Description of the task -
Can you rewrite the listing from its first line through the line containing "Action: [825, 39]", swapping "Screen dimensions" for "Viewport size" and leaving everything else unchanged?

================================

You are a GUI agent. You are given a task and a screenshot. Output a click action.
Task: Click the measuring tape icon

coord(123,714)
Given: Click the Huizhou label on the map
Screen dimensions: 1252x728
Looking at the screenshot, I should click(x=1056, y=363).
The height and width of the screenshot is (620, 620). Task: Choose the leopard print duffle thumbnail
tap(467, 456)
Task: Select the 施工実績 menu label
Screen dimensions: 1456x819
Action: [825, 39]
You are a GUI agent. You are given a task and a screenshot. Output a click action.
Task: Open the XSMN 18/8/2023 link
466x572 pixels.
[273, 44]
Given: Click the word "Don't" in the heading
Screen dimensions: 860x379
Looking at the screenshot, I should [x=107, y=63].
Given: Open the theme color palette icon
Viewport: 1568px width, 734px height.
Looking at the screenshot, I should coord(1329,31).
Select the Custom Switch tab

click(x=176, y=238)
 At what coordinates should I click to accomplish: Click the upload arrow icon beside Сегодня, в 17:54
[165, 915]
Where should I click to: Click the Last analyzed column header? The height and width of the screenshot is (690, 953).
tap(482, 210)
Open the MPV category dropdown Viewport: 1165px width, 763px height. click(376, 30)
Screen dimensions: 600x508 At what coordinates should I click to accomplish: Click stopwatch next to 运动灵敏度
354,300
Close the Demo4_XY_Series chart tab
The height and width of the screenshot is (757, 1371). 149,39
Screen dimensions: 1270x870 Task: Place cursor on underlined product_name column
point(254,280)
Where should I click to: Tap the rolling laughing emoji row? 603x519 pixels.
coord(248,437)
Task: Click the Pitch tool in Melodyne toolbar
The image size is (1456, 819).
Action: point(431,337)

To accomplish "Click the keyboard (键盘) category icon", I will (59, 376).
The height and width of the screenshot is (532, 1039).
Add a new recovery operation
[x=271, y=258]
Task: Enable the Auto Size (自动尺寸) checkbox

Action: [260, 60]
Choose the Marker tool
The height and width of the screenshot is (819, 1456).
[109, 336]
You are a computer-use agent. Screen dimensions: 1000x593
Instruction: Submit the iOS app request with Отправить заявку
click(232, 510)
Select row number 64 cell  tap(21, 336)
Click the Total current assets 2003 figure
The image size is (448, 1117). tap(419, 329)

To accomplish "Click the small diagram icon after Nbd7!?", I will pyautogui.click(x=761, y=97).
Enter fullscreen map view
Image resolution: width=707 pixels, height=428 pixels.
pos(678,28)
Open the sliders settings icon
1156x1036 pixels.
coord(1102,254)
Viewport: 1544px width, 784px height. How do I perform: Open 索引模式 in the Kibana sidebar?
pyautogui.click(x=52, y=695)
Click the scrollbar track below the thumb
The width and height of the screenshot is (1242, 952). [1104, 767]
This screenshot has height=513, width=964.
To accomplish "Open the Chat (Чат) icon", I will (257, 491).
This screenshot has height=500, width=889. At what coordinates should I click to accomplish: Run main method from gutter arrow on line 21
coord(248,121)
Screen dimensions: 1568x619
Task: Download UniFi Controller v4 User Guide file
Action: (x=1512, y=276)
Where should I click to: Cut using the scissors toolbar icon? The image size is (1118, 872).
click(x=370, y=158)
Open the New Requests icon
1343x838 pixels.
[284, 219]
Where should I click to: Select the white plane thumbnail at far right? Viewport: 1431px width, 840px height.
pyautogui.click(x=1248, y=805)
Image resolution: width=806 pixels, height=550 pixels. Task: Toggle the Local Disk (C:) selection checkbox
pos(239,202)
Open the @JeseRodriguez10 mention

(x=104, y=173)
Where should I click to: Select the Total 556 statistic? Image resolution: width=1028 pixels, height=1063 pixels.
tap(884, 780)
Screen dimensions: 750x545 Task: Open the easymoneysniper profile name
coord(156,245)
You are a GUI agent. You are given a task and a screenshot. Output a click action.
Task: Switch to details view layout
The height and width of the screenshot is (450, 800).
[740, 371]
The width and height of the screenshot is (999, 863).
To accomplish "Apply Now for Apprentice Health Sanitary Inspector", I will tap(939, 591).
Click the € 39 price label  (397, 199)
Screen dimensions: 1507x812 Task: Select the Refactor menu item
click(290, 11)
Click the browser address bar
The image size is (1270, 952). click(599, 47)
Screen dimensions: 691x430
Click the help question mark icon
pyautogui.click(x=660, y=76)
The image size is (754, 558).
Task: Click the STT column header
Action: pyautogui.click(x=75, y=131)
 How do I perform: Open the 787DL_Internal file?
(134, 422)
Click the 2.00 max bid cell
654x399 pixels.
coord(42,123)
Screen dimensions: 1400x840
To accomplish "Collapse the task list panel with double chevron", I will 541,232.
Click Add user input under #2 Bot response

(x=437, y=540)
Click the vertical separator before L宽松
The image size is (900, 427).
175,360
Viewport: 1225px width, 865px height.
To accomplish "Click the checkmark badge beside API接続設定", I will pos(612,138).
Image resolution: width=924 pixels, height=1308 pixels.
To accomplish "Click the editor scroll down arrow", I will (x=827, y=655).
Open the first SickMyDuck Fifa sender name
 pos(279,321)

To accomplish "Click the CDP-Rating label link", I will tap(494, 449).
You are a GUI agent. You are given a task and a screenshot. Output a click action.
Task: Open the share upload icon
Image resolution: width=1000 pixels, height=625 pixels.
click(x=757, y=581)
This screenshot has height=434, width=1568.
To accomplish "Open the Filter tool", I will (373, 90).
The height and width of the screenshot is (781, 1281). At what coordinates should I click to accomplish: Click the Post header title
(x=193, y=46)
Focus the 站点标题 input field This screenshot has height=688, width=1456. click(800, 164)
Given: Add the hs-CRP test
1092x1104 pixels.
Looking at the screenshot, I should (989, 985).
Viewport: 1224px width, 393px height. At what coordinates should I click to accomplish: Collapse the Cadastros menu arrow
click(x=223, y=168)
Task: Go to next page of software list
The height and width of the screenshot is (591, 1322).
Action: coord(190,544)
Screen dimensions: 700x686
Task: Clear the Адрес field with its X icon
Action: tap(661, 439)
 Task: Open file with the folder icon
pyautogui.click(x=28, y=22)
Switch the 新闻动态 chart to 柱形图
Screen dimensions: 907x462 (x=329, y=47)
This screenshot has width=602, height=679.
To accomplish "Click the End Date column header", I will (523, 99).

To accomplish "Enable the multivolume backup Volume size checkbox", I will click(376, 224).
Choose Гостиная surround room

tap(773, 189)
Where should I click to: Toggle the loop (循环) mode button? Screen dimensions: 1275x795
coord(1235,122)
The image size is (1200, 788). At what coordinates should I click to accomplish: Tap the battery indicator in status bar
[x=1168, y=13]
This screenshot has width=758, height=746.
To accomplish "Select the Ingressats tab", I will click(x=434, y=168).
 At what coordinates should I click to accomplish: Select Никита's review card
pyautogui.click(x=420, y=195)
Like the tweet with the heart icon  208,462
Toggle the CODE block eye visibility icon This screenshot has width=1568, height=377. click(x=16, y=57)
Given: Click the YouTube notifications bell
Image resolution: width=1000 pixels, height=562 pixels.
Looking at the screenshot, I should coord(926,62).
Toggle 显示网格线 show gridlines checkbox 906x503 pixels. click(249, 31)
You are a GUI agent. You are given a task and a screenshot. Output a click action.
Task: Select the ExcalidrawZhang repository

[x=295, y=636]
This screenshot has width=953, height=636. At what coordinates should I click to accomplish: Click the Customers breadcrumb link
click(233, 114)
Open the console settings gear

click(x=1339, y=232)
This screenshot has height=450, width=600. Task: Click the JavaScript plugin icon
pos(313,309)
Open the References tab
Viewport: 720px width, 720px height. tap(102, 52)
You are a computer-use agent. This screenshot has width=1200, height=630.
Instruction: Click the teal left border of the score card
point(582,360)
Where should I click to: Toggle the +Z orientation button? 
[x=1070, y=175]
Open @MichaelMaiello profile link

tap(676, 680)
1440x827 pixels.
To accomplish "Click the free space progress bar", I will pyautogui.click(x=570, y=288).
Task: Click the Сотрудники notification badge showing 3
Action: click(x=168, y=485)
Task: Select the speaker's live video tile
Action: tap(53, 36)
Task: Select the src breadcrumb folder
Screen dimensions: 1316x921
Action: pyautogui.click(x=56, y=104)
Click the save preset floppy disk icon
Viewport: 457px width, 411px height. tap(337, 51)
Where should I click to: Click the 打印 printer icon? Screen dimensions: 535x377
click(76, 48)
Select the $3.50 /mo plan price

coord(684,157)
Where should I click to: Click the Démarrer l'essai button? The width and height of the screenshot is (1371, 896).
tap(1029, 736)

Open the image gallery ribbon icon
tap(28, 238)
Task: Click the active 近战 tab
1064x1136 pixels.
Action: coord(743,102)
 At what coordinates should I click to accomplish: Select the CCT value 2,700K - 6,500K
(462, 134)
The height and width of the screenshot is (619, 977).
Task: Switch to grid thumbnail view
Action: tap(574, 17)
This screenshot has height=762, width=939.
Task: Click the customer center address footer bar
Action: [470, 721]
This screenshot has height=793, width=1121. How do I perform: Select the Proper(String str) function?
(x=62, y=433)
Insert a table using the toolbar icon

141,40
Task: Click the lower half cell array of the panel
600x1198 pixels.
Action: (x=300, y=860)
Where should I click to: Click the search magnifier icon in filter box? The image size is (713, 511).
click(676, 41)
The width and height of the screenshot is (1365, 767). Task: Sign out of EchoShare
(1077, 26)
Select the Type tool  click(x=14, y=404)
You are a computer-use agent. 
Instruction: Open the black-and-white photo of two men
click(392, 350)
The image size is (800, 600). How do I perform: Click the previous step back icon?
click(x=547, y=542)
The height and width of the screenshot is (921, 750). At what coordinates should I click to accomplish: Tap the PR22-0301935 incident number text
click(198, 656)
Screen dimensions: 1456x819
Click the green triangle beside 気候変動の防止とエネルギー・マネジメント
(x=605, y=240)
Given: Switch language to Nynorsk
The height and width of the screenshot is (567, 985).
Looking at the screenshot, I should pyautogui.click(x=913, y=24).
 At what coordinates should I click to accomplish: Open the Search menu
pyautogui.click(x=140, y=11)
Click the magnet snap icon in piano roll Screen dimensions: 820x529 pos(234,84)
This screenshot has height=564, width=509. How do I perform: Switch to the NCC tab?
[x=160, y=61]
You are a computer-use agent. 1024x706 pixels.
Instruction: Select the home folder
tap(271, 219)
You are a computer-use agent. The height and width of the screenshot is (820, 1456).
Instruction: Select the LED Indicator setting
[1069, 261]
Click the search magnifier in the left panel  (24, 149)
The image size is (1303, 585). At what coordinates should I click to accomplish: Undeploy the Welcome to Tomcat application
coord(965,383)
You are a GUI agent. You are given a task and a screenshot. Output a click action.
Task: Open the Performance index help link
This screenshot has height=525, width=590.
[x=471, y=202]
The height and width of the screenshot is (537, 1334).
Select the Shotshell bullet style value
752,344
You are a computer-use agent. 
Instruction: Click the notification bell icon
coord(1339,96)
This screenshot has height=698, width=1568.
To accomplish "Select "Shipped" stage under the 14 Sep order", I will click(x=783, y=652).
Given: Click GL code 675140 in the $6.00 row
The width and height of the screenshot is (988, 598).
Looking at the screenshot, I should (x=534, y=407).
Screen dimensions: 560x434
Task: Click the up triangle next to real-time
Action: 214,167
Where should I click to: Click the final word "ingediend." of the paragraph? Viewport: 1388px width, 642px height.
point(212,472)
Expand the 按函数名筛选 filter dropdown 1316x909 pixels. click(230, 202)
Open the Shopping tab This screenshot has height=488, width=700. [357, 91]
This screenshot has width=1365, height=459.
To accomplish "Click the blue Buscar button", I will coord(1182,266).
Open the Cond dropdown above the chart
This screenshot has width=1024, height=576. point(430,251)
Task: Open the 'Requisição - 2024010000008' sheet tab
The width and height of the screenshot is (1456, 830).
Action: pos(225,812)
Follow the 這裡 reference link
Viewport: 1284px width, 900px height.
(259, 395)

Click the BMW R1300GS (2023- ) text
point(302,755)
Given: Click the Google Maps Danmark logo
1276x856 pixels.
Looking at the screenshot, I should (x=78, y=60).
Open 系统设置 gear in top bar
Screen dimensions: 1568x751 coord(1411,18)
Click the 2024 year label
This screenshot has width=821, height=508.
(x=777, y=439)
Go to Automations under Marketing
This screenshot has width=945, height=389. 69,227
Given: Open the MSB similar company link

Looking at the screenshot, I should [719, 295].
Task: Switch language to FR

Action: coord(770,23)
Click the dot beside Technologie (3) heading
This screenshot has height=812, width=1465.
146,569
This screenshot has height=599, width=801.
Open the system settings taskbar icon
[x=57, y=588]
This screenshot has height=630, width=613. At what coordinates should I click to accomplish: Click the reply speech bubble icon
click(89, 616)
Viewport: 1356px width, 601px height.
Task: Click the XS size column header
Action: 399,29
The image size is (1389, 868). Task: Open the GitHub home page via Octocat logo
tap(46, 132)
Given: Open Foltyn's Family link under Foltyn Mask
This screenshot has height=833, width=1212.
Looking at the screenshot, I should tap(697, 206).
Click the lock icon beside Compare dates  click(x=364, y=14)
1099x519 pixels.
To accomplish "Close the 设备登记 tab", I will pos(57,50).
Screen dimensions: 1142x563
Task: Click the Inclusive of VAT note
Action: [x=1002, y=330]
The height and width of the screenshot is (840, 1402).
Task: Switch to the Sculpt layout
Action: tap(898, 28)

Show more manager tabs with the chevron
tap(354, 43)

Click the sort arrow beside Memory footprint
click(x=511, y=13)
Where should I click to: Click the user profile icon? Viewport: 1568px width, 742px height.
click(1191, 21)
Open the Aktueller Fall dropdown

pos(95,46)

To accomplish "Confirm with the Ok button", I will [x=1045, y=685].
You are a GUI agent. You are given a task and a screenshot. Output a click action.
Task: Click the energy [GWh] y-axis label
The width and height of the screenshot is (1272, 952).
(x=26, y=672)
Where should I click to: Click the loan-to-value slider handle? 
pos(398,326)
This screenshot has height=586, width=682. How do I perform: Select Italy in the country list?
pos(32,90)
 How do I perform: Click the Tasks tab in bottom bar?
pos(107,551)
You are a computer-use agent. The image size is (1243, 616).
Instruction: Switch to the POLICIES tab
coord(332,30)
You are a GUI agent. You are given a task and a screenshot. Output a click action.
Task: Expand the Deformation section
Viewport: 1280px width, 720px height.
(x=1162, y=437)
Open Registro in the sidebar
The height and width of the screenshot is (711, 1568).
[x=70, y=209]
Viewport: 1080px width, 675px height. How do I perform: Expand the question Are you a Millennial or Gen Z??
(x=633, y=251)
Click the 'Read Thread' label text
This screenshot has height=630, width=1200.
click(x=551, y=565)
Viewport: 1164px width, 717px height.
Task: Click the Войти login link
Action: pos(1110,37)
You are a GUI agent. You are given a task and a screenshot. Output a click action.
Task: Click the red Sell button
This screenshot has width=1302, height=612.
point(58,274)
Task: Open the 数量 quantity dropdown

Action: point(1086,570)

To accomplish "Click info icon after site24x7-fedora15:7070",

================================

Reply -
You are a GUI agent. You are given a task and a screenshot. Output a click action.
Task: Click the measuring tape icon

coord(123,714)
Given: Click the Huizhou label on the map
Viewport size: 1252x728
Looking at the screenshot, I should click(x=1056, y=363).
The height and width of the screenshot is (620, 620). Task: Choose the leopard print duffle thumbnail
tap(467, 456)
Task: Select the 施工実績 menu label
Viewport size: 1456x819
Action: [825, 39]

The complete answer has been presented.